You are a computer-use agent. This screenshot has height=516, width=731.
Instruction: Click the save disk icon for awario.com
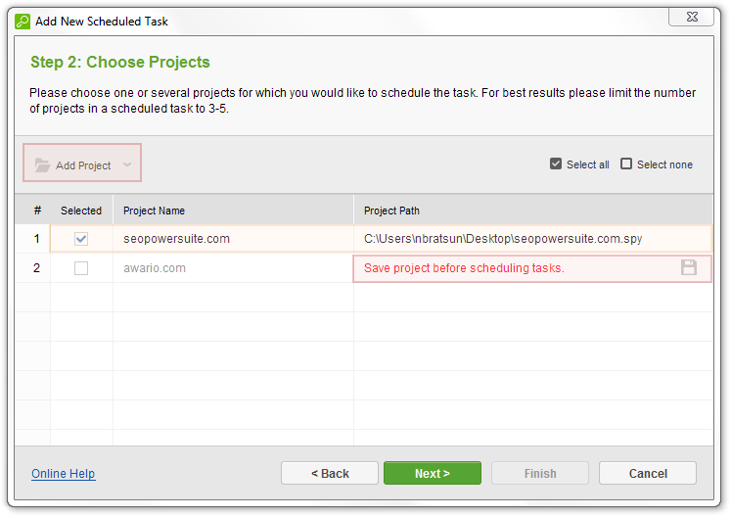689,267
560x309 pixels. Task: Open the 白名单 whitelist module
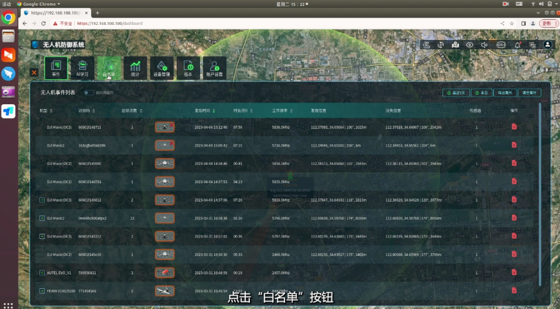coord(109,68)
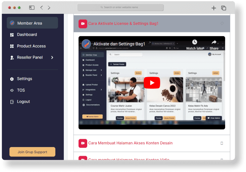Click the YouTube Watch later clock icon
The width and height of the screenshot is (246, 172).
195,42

━━━━━━

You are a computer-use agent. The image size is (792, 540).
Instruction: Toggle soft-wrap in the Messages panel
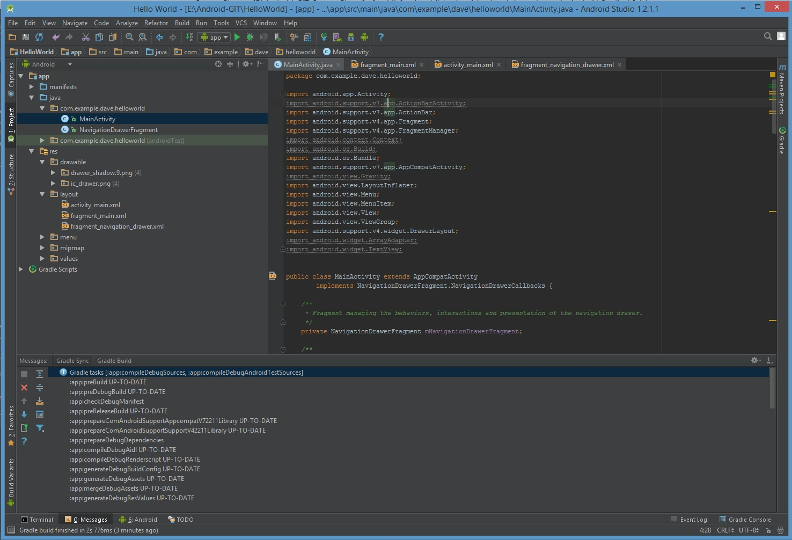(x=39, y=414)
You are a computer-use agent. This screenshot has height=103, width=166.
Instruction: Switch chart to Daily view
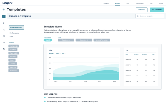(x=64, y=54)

━━━━━━

From the listing, copy the lines starting at the one containing "has height=103, width=166." and stopping after the one containing "(x=64, y=54)", keeping the wording the same, with no pictures included.

_Reply_
You are a computer-use agent. This screenshot has height=103, width=166.
Instruction: Switch chart to Daily view
(x=64, y=54)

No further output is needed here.